** start **

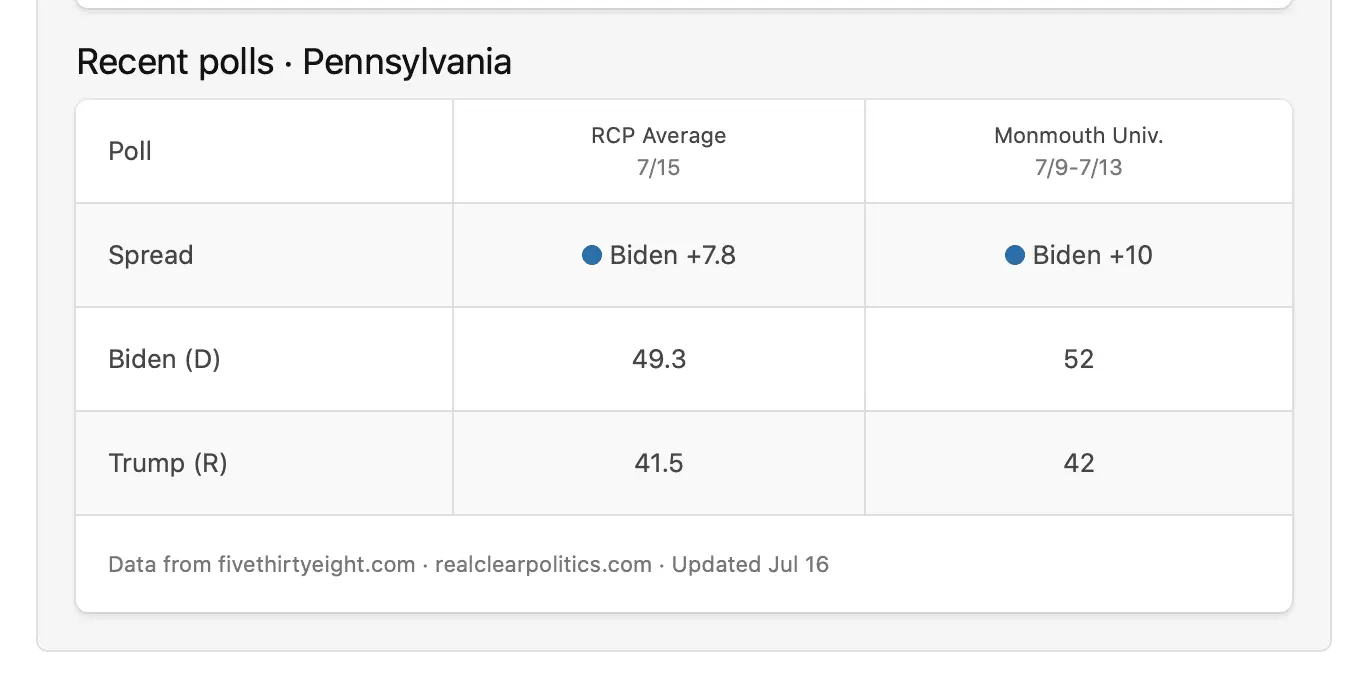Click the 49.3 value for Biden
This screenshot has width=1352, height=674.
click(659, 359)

** end **
** start **

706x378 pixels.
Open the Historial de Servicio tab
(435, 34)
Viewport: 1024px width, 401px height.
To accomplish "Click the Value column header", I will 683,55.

** end **
** start **

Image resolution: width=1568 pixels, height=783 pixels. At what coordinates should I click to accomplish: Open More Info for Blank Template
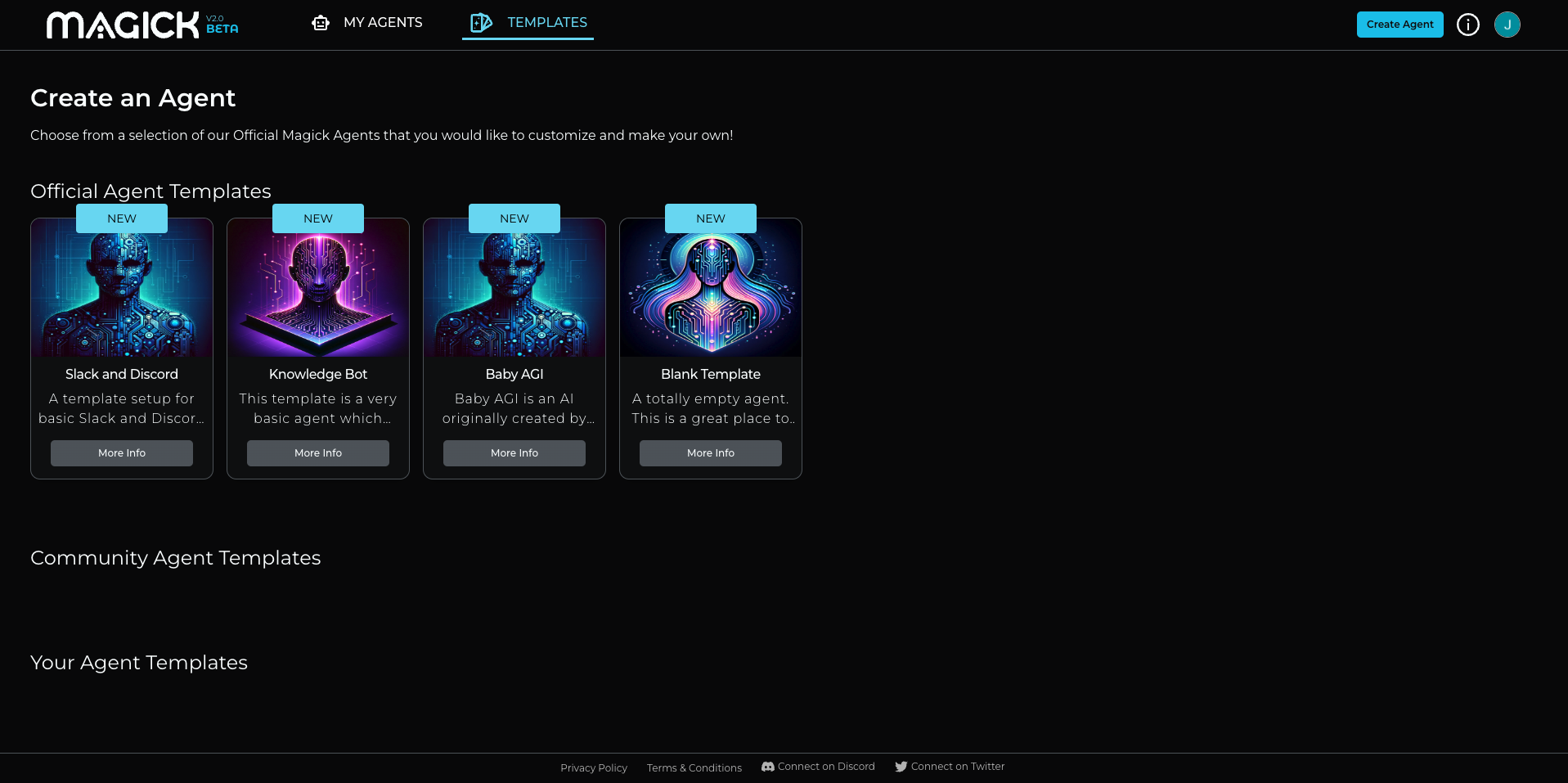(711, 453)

** end **

▶ _Task to carry out_: Starting with the line with "706x378 pixels." and going on through the line with "I will 683,55.", give these lines again, switching "tab" to "page" and leaving everything else unchanged.

▶ _Solution below_:
706x378 pixels.
Open the Historial de Servicio page
(435, 34)
Viewport: 1024px width, 401px height.
To accomplish "Click the Value column header", I will 683,55.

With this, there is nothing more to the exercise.